▶ **What is required**:
Take the data below and extract the lines from the one with "Screen dimensions: 1538x784" to the one with "Task: Click the html selector in the code", inclusive, exactly as written.

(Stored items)
::::::::

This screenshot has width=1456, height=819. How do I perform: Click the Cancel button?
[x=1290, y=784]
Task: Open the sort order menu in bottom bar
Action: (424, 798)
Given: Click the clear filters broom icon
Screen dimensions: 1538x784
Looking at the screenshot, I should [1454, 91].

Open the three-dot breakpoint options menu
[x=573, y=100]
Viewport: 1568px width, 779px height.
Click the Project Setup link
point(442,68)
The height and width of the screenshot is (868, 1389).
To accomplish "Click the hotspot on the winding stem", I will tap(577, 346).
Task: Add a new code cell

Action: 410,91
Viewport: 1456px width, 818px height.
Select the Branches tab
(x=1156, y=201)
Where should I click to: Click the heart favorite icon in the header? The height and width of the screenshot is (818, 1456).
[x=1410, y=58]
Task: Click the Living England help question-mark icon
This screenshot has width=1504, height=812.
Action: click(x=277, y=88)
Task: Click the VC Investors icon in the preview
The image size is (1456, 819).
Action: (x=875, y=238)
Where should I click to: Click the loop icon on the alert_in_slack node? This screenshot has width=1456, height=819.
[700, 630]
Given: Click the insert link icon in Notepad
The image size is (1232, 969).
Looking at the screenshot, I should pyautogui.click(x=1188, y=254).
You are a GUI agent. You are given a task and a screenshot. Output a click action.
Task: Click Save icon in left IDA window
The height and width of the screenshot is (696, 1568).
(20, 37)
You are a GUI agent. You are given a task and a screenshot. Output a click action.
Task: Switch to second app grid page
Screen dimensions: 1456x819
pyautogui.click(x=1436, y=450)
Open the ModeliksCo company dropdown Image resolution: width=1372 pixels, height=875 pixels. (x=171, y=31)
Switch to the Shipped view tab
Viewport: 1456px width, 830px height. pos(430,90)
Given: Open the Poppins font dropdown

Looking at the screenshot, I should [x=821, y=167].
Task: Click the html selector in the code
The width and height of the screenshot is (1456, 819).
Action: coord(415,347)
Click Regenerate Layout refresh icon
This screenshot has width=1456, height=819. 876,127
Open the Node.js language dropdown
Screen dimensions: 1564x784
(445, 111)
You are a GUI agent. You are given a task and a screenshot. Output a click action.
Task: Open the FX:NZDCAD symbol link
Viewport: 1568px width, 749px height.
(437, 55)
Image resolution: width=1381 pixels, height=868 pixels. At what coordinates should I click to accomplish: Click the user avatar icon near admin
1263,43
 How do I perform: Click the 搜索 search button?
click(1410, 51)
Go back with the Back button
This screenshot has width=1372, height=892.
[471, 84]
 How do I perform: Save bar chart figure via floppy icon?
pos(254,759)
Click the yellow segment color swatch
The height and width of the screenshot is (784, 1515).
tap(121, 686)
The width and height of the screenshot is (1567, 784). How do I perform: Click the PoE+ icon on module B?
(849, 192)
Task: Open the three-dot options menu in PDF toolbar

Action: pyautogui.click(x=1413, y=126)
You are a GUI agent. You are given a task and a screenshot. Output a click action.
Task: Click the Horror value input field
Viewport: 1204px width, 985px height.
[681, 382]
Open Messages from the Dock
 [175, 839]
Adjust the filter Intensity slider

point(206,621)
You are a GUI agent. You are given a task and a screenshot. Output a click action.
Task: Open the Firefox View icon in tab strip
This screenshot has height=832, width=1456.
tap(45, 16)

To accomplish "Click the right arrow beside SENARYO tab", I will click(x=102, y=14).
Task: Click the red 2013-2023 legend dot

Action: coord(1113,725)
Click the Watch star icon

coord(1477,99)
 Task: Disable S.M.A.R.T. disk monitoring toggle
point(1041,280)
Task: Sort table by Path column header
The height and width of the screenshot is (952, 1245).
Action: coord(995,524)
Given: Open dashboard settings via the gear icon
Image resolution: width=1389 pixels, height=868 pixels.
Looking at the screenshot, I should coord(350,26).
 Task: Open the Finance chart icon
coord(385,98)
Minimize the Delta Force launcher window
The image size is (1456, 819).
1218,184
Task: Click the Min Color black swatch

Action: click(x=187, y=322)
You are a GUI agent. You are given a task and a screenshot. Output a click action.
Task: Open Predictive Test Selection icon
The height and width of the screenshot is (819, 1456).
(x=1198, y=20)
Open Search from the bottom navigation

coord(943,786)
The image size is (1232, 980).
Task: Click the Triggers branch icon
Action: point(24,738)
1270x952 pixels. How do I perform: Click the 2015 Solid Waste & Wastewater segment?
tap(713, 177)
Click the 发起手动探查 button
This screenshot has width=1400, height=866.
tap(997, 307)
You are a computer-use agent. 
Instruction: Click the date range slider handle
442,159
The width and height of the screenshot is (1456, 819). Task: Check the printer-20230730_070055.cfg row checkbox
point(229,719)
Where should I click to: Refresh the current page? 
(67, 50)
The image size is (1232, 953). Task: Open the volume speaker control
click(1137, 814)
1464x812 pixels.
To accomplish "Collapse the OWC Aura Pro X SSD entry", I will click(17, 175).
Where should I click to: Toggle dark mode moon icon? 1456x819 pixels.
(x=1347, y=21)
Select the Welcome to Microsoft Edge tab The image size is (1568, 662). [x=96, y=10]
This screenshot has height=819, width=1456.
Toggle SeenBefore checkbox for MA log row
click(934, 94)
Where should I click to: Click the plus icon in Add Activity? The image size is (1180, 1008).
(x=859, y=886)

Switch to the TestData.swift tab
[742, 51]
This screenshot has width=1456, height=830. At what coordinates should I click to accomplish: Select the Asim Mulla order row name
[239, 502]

::::::::

▶ **Solution**:
Screen dimensions: 1538x784
Looking at the screenshot, I should [1454, 91].

Open the three-dot breakpoint options menu
[x=573, y=100]
Viewport: 1568px width, 779px height.
Click the Project Setup link
point(442,68)
The height and width of the screenshot is (868, 1389).
To accomplish "Click the hotspot on the winding stem", I will tap(577, 346).
Task: Add a new code cell

Action: 410,91
Viewport: 1456px width, 818px height.
Select the Branches tab
(x=1156, y=201)
Where should I click to: Click the heart favorite icon in the header? The height and width of the screenshot is (818, 1456).
[x=1410, y=58]
Task: Click the Living England help question-mark icon
This screenshot has width=1504, height=812.
Action: click(x=277, y=88)
Task: Click the VC Investors icon in the preview
The image size is (1456, 819).
Action: (x=875, y=238)
Where should I click to: Click the loop icon on the alert_in_slack node? This screenshot has width=1456, height=819.
[700, 630]
Given: Click the insert link icon in Notepad
The image size is (1232, 969).
Looking at the screenshot, I should pyautogui.click(x=1188, y=254).
You are a GUI agent. You are given a task and a screenshot. Output a click action.
Task: Click Save icon in left IDA window
The height and width of the screenshot is (696, 1568).
(20, 37)
You are a GUI agent. You are given a task and a screenshot. Output a click action.
Task: Switch to second app grid page
Screen dimensions: 1456x819
pyautogui.click(x=1436, y=450)
Open the ModeliksCo company dropdown Image resolution: width=1372 pixels, height=875 pixels. (x=171, y=31)
Switch to the Shipped view tab
Viewport: 1456px width, 830px height. pos(430,90)
Given: Open the Poppins font dropdown

Looking at the screenshot, I should [x=821, y=167].
Task: Click the html selector in the code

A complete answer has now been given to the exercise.